If I knew more avians and such, I would make a Free to use base. Cause it seems like the avian family is under-rated.


----------



## Belatucadros (Feb 3, 2017)

I guess I'll just have to keep digging...


----------



## Caryatid (Feb 4, 2017)

Belatucadros said:


> I guess I'll just have to keep digging...


Good idea ahah... if i find any (or decide to make some) i'lll let u know!


----------



## Belatucadros (Feb 4, 2017)

Thanks!


----------



## Kirkzer (Feb 4, 2017)

www.furryteens.org: Free to use lineart

May be off some help?


----------



## Belatucadros (Feb 4, 2017)

Ah yes, I did see that. I'll look through it again though, thanks!


----------



## Alex K (Feb 4, 2017)

Not exactly sure what avian is but if you want a template all you gotta do is buy one at wal-mart


----------



## SSJ3Mewtwo (Feb 4, 2017)

Alex K said:


> Not exactly sure what avian is but if you want a template all you gotta do is buy one at wal-mart



Avian means bird.  So bird-anthros.

And obviously the OP is talking about a base for character design, not household painting or mounting supplies.

Please do not post blatantly off-topic commentary in other users' threads.


----------



## Alex K (Feb 4, 2017)

SSJ3Mewtwo said:


> Avian means bird.  So bird-anthros.
> 
> And obviously the OP is talking about a base for character design, not household painting or mounting supplies.
> 
> Please do not post blatantly off-topic commentary in other users' threads.



Okay then but I was just trying to suggest for help


----------



## Caryatid (Feb 12, 2017)

Ahoy!!! I tried my hand at making some avian bases/templates. I've never made bases before so I'm not sure how detailed or not they're supposed to be but I decided to make like an absolute basic body type that  I usually start off with before I start piling on the clothes, accessories, etc. 
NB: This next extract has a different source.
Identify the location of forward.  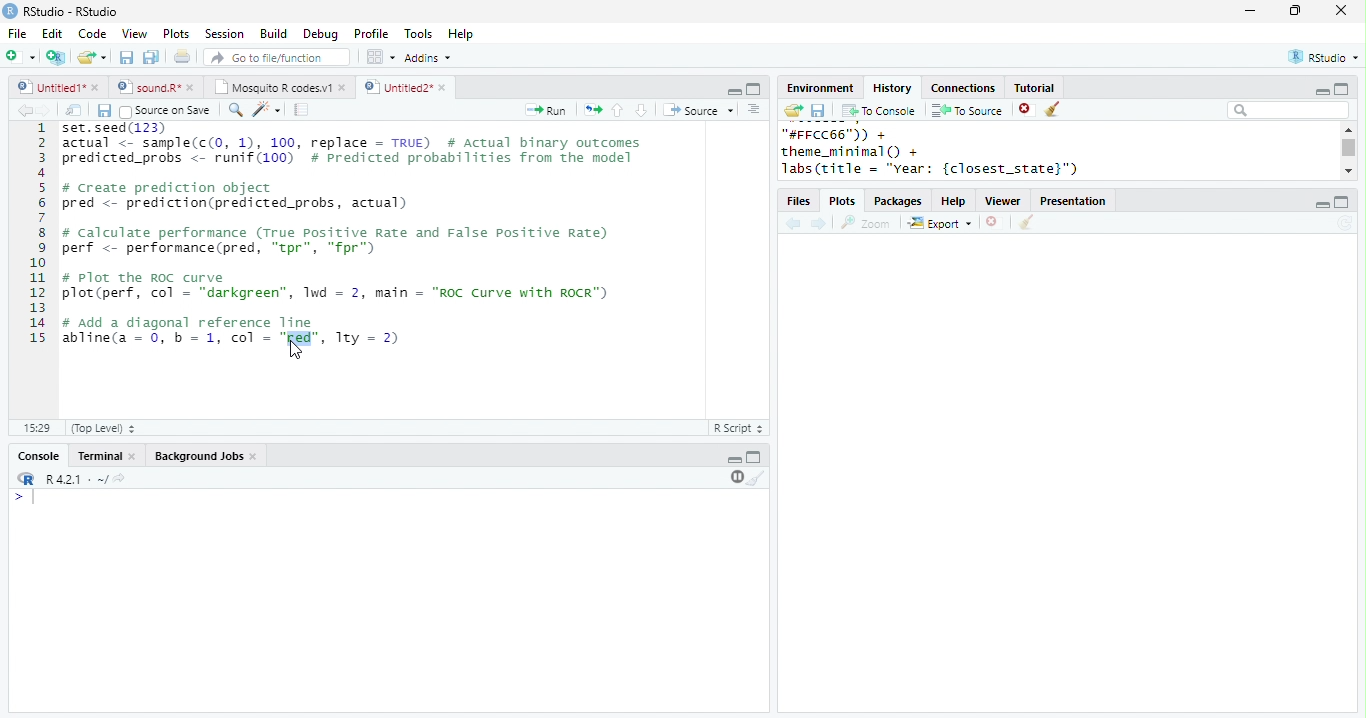
(44, 110).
It's kind of a generic bird but depending on the shape of the beak you can change the look of it dramatically. If you do decide to use it its fine w/ credit! It should be a transparent file if u download.


----------



## Honey Lavender; (Feb 21, 2017)

Listen closely- You'll have to use a photo editor that is NOT paint, but this has just about every combination of every anthro one could think of... just leave the credit statement on the bottom margin enabled, and you'll be fine.
Ultimate Free Reference Sheet | RadPandas


----------



## Belatucadros (Feb 21, 2017)

I'll check it out, thanks!


----------